TASK A:
Write out the part of the review of Payback that runs from "Atwood's project is" down to "throughout society. ...".
TASK B:
Answer these questions from the review of Payback:
(i) Which broadcaster aired the lectures in November 2008?
(ii) Which sociologist does the review name as observing that capitalism drew on Protestant ideas?
(iii) What did hedge funds and investment banks use to multiply their profits?

SUPPLIED PASSAGE:
- Opening Delimiter -
One of the many impressive features of Margaret Atwood's new book is its almost eerie timeliness. Consisting of five chapters that were broadcast in November 2008 by the Canadian Broadcasting Corporation as the Massey Lectures, a series intended to provide a radio venue for the exploration of important issues, Payback appeared in print last October. The book must have been written some months earlier, but there is no sign that it was composed in haste. Atwood examines the role of ideas of debt in religion, literature, and society; she discusses the nature of sin, the structure of plot in fiction, the practice of revenge, and the ecological payback that occurs when human beings take from the planet more than they return. A celebrated novelist, poet, and critic, Atwood has combined rigorous analysis, wide-ranging erudition, and a beguilingly playful imagination to produce the most probing and thought-stirring commentary on the financial crisis to date.
Atwood's project is to show how human thought has been deeply shaped by notions of debt. It will be objected that she is merely spinning out an extended metaphor suggesting analogies between debt and noneconomic phenomena that are only vaguely analogous. In fact she is advancing the contrary and more interesting claim that economic activities involving borrowing and lending are metaphorical extensions of an underlying human sense of indebtedness. Beliefs about debt are not shadows cast by processes of market exchange. They are presupposed throughout much of human activity. Economic life invokes a sense of order in human affairs, widely dispersed throughout society. ...
Sociologists have observed how capitalism developed using ideas borrowed from religion, with Max Weber and others observing how the belief that wealth creation is virtuous invoked Protestant ideas about an elect, divinely privileged section of humanity. As Atwood astutely comments, the conceptual traffic is not just one-way. If economic life trades on religious belief, religion has in turn been shaped by market practices. Religious beliefs about sin and redemption draw on patterns of thinking that partly derive from the practices of borrowing and lending.
Concepts of debt figure centrally in Western religion, while the notion that debt is something to be avoided, or incurred with caution, has long been important in Western capitalism. Without institutions facilitating borrowing, capitalism would not have developed to the degree that it has; but the belief that debt could be dangerous was until recently also an important part of capitalism. It is only lately, Atwood notes, that debt has been celebrated as positively benign, "a thing we've come to feel is indispensable to our collective buoyancy." From being a necessary tool in productive enterprise, debt came to be viewed as an instrument of wealth creation. Using cheap credit, hedge funds and investment banks were able to multiply their profits, while society at large—including some in its poorest groups—came to see taking on large amounts of debt as a way of building up capital. Now that this structure of debt is unwinding, older ideas may be on their way back: "We seem to be entering a period in which debt has passed through its most recent harmless and fashionable period, and is reverting to being sinful." ...
- Closing Delimiter -
DATA EXTRACT:
- Opening Delimiter -
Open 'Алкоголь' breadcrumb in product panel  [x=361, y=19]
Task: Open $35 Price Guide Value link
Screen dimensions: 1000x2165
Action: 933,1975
- Closing Delimiter -
- Opening Delimiter -
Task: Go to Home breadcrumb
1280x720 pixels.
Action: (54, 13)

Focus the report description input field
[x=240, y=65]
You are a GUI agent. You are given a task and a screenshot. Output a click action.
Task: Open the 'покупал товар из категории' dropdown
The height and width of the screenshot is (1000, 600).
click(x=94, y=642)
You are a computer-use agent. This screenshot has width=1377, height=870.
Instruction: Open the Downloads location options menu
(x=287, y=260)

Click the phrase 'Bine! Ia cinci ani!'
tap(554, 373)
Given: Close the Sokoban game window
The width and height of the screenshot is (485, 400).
- Closing Delimiter -
RESULT A:
Atwood's project is to show how human thought has been deeply shaped by notions of debt. It will be objected that she is merely spinning out an extended metaphor suggesting analogies between debt and noneconomic phenomena that are only vaguely analogous. In fact she is advancing the contrary and more interesting claim that economic activities involving borrowing and lending are metaphorical extensions of an underlying human sense of indebtedness. Beliefs about debt are not shadows cast by processes of market exchange. They are presupposed throughout much of human activity. Economic life invokes a sense of order in human affairs, widely dispersed throughout society. ...

RESULT B:
(i) The Canadian Broadcasting Corporation
(ii) Max Weber
(iii) Cheap credit